> [PAGE EXCERPT]:
++++++++++++++++++++

And there was no sound, not really. Johnstown was normally a loud place. That noise came from industry. There was no industry today, and the quiet was eerie, a sign not of peace but of incalculable death and destruction.

The Reverend Beale and his family started into the wreckage, heading for a hill at the foot of the steeply climbing Frankstown Road, past the edge of the flood’s path, where other survivors were gathering. The Beales and others from Alma Hall crawled and picked their ways through a landscape. This landscape was made of freight cars, houses, bridges, trees, furniture. And dead bodies.

When they arrived at the foot of steep Frankstown Road, they found about three thousand people gathered, just as stunned and grief-stricken and hungry and exhausted as they: every age, every kind of person, cold, with little clothing, stunned. Everyone was injured or bereaved or simply horrified to the point of insanity or all of the above. From here you could see that fires were still burning in various parts of the wreckage.

Still, of these three thousand people, not one adult was crying. Everybody was keeping a face so tight, Beale thought, it was as if their heads were held by a vise.

Beale’s first thought was for relief of his own family, so he walked them up the steep hill to the home of a friend who lived high enough to have escaped disaster. He left his wife and children there, for care and food and sleep, and went back down to the gathered survivors to see what he could do to help bring order to this horrible confusion.

First, the group had to find shelter for the women and children, as Beale had done for his own. People up on the hills were offering help, and as quickly as possible, shelter was found there. Still, there weren’t many people living on the hills, and the houses up there were poor and small. Thirteen families went into one house. Nineteen, with nothing to change into, went to sleep on the floor of another.

++++++++++++++++++++

> [ACTIONS TO TAKE]:
(1) In the Johnstown flood passage, about how many people were gathered at the foot of Frankstown Road?
(2) Extend the Johnstown flood passage from its final sentence, keeping its voice.
The entries after the Johnstown flood passage are separate material.

++++++++++++++++++++

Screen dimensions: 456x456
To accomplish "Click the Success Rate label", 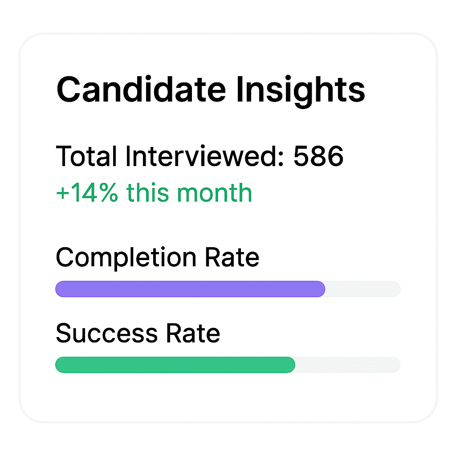I will (138, 333).
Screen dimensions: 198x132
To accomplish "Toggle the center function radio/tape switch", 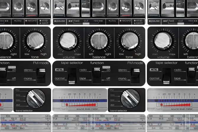I will (96, 73).
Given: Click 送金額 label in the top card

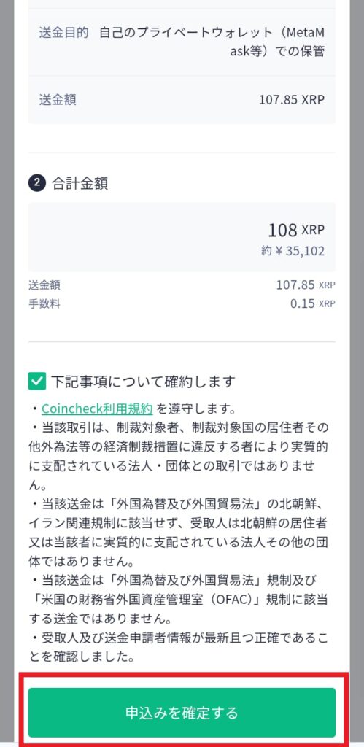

++++++++++++++++++++

> [RESULTS IN ORDER]:
(1) About three thousand people.

(2)
The survivors below, mostly the men now, kept gazing back at the site of the former city. St. John’s Catholic Church had burned in the fire: it was a hulk, still smoking. Other church spires were simply gone. Almost nobody in this group any longer owned a house, a bed, clothes. They stood there hatless—a bizarre experience in 1889—many without shoes, many nearly naked, many physically battered. There were Civil War veterans in the crowd who said they’d never seen anything like it.

Beale, as overcome as anyone else, had nothing to compare this situation to, but he was getting a worrying idea. He recalled reports from the Franco-Prussian War, a little under twenty years before: the day the Prussians took Paris, it was said, that city was subjected to thieving and looting and anarchic behavior on the grandest scale.

Beale saw a little boy on horseback. He gave the boy some money and told him to find a working telegraph office. Governor James Beaver had to send military assistance right away.

So the monster had moved on. Soon it ceased to exist.

Literally. All of that water went somewhere, of course, but the monster was nowhere. The monster had been created by specific conditions. Because they involved motion, and the release of energy, it couldn’t live long. Now all that gave testimony, or even size and shape, to the monster’s brief and terrible career was the scope of destruction it had left behind. From the scale of destruction, some of the monster’s features can be calculated.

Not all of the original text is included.